Hello, this is my first post on here and I guess I am looking for hope and to feel I’m not alone.
I am 35 and had an unexpected unplanned pregnancy after 1 date (I knew the man for 10 years prior to this just as a casual friend but nothing deep) Before I get judged, I’m aware that I was irresponsible due to taking precautions. However due to my age, my fertility I didn’t think it would have been so easy to get pregnant which looking back was very stupid of me.
after emotional abuse such as the father telling me to abort, the baby would resent me, what would people think of me being a single mum, my life is ruined, we will never be together and I’m on my own. My mental health took a bad turn and I had an early termination. I was so worried bringing an innocent child into the world with an emotionally abusive man and I didn’t want a baby to be tied to that man all because I was irresponsible in regards to birth control. It’s been the most heartbreaking thing I’ve done and I feel like I let my child down.

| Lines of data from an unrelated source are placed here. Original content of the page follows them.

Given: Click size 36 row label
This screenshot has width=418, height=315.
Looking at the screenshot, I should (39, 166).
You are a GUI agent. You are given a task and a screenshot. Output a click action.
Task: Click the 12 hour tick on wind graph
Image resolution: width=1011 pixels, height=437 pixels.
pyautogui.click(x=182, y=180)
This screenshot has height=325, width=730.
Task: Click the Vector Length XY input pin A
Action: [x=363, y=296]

I feel that it could have been my only chance given my age but at the time of abortion I wasn’t thinking of myself, all I was thinking was the life for my unborn baby and what was fair for baby as I didn’t want my baby from the start to be in the middle of custody and legal battles as I know deep down the dad would have been involved as he got a solicitor involved very early on and I got worried he would make our lives a living hell. I suffer from anxiety and I wasn’t sure if mentally I was prepared to be a single mum with a dad like that in and out of our lives.
I guess I’m asking if anyone has been in a similar situation and if they went on to find love and had a family 35+. I feel like such a bad person aborting a baby that I felt so much love and protection for, my heart is broken.